(Records from a data source)

☆ ☆ ☆ ☆ ☆ ☆ ☆

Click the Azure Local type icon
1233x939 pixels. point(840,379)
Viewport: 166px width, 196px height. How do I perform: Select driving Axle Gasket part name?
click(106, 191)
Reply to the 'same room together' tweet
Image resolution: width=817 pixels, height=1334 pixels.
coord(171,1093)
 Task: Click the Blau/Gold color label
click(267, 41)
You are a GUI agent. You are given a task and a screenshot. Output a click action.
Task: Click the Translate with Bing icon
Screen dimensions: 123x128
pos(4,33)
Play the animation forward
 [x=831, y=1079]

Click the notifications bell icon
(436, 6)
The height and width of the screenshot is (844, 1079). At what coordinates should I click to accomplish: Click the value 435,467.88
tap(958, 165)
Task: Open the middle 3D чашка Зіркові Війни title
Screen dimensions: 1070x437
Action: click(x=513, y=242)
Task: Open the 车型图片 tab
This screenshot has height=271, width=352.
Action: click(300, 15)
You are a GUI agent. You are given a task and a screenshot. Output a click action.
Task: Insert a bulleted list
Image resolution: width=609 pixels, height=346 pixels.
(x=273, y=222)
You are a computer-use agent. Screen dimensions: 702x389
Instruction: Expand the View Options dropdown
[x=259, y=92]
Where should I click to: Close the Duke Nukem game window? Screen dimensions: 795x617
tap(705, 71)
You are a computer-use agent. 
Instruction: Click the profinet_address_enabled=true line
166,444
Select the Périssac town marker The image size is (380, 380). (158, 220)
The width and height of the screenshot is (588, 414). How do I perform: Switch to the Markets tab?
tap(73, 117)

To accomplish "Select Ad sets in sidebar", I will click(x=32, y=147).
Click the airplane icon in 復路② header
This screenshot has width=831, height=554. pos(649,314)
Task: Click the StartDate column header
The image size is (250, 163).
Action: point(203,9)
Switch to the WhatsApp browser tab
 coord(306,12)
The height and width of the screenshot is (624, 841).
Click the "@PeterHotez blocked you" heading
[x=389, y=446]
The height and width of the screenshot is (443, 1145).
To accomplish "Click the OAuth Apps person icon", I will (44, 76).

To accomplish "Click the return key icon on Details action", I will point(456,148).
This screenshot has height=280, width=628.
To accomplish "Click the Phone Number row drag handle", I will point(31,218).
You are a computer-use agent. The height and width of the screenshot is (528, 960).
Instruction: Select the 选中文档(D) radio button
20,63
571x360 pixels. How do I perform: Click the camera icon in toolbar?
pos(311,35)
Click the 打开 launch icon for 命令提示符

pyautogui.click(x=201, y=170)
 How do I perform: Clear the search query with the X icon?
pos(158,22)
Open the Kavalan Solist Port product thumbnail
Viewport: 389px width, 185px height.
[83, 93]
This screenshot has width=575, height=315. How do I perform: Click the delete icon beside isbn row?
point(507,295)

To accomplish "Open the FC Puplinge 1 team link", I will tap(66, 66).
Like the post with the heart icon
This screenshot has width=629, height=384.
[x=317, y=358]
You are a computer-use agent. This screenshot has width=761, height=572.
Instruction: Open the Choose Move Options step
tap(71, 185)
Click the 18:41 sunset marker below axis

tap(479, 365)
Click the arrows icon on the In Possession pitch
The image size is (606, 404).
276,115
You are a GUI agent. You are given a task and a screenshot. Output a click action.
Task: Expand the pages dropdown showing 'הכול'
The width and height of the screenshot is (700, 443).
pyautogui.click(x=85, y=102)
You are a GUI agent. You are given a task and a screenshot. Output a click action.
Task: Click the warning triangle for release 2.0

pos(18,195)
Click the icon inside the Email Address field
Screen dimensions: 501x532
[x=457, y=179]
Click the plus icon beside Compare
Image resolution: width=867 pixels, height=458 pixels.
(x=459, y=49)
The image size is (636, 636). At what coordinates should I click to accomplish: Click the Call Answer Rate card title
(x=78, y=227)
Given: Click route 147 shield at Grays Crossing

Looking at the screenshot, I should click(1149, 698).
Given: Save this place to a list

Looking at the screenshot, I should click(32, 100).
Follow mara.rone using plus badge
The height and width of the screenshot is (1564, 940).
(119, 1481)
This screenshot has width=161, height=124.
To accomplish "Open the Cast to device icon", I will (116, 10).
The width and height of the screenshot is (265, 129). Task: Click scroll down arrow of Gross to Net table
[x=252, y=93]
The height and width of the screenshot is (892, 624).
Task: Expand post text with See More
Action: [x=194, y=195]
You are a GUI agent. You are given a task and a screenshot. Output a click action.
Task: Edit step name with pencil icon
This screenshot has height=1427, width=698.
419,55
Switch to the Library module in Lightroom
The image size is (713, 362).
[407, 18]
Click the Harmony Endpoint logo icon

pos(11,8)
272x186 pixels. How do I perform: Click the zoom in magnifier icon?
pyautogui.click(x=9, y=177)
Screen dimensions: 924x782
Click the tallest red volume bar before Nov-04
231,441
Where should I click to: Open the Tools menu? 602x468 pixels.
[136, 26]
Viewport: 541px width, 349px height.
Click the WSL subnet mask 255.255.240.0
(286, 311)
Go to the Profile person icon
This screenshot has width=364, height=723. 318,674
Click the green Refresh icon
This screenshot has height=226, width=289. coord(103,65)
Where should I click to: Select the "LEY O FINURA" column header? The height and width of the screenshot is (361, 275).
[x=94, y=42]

☆ ☆ ☆ ☆ ☆ ☆ ☆

AIM OF THE TASK | Extract all of the data shown above and repeat it verbatim.

WRITTEN ANSWER |
Click the Azure Local type icon
1233x939 pixels. point(840,379)
Viewport: 166px width, 196px height. How do I perform: Select driving Axle Gasket part name?
click(106, 191)
Reply to the 'same room together' tweet
Image resolution: width=817 pixels, height=1334 pixels.
coord(171,1093)
 Task: Click the Blau/Gold color label
click(267, 41)
You are a GUI agent. You are given a task and a screenshot. Output a click action.
Task: Click the Translate with Bing icon
Screen dimensions: 123x128
pos(4,33)
Play the animation forward
 [x=831, y=1079]

Click the notifications bell icon
(436, 6)
The height and width of the screenshot is (844, 1079). At what coordinates should I click to accomplish: Click the value 435,467.88
tap(958, 165)
Task: Open the middle 3D чашка Зіркові Війни title
Screen dimensions: 1070x437
Action: click(x=513, y=242)
Task: Open the 车型图片 tab
This screenshot has height=271, width=352.
Action: click(300, 15)
You are a GUI agent. You are given a task and a screenshot. Output a click action.
Task: Insert a bulleted list
Image resolution: width=609 pixels, height=346 pixels.
(x=273, y=222)
You are a computer-use agent. Screen dimensions: 702x389
Instruction: Expand the View Options dropdown
[x=259, y=92]
Where should I click to: Close the Duke Nukem game window? Screen dimensions: 795x617
tap(705, 71)
You are a computer-use agent. 
Instruction: Click the profinet_address_enabled=true line
166,444
Select the Périssac town marker The image size is (380, 380). (158, 220)
The width and height of the screenshot is (588, 414). How do I perform: Switch to the Markets tab?
tap(73, 117)

To accomplish "Select Ad sets in sidebar", I will click(x=32, y=147).
Click the airplane icon in 復路② header
This screenshot has width=831, height=554. pos(649,314)
Task: Click the StartDate column header
The image size is (250, 163).
Action: point(203,9)
Switch to the WhatsApp browser tab
 coord(306,12)
The height and width of the screenshot is (624, 841).
Click the "@PeterHotez blocked you" heading
[x=389, y=446]
The height and width of the screenshot is (443, 1145).
To accomplish "Click the OAuth Apps person icon", I will (44, 76).

To accomplish "Click the return key icon on Details action", I will point(456,148).
This screenshot has height=280, width=628.
To accomplish "Click the Phone Number row drag handle", I will point(31,218).
You are a computer-use agent. The height and width of the screenshot is (528, 960).
Instruction: Select the 选中文档(D) radio button
20,63
571x360 pixels. How do I perform: Click the camera icon in toolbar?
pos(311,35)
Click the 打开 launch icon for 命令提示符

pyautogui.click(x=201, y=170)
 How do I perform: Clear the search query with the X icon?
pos(158,22)
Open the Kavalan Solist Port product thumbnail
Viewport: 389px width, 185px height.
[83, 93]
This screenshot has width=575, height=315. How do I perform: Click the delete icon beside isbn row?
point(507,295)

To accomplish "Open the FC Puplinge 1 team link", I will tap(66, 66).
Like the post with the heart icon
This screenshot has width=629, height=384.
[x=317, y=358]
You are a computer-use agent. This screenshot has width=761, height=572.
Instruction: Open the Choose Move Options step
tap(71, 185)
Click the 18:41 sunset marker below axis

tap(479, 365)
Click the arrows icon on the In Possession pitch
The image size is (606, 404).
276,115
You are a GUI agent. You are given a task and a screenshot. Output a click action.
Task: Expand the pages dropdown showing 'הכול'
The width and height of the screenshot is (700, 443).
pyautogui.click(x=85, y=102)
You are a GUI agent. You are given a task and a screenshot. Output a click action.
Task: Click the warning triangle for release 2.0

pos(18,195)
Click the icon inside the Email Address field
Screen dimensions: 501x532
[x=457, y=179]
Click the plus icon beside Compare
Image resolution: width=867 pixels, height=458 pixels.
(x=459, y=49)
The image size is (636, 636). At what coordinates should I click to accomplish: Click the Call Answer Rate card title
(x=78, y=227)
Given: Click route 147 shield at Grays Crossing

Looking at the screenshot, I should click(1149, 698).
Given: Save this place to a list

Looking at the screenshot, I should click(32, 100).
Follow mara.rone using plus badge
The height and width of the screenshot is (1564, 940).
(119, 1481)
This screenshot has width=161, height=124.
To accomplish "Open the Cast to device icon", I will (116, 10).
The width and height of the screenshot is (265, 129). Task: Click scroll down arrow of Gross to Net table
[x=252, y=93]
The height and width of the screenshot is (892, 624).
Task: Expand post text with See More
Action: [x=194, y=195]
You are a GUI agent. You are given a task and a screenshot. Output a click action.
Task: Edit step name with pencil icon
This screenshot has height=1427, width=698.
419,55
Switch to the Library module in Lightroom
The image size is (713, 362).
[407, 18]
Click the Harmony Endpoint logo icon

pos(11,8)
272x186 pixels. How do I perform: Click the zoom in magnifier icon?
pyautogui.click(x=9, y=177)
Screen dimensions: 924x782
Click the tallest red volume bar before Nov-04
231,441
Where should I click to: Open the Tools menu? 602x468 pixels.
[136, 26]
Viewport: 541px width, 349px height.
Click the WSL subnet mask 255.255.240.0
(286, 311)
Go to the Profile person icon
This screenshot has width=364, height=723. 318,674
Click the green Refresh icon
This screenshot has height=226, width=289. coord(103,65)
Where should I click to: Select the "LEY O FINURA" column header? The height and width of the screenshot is (361, 275).
[x=94, y=42]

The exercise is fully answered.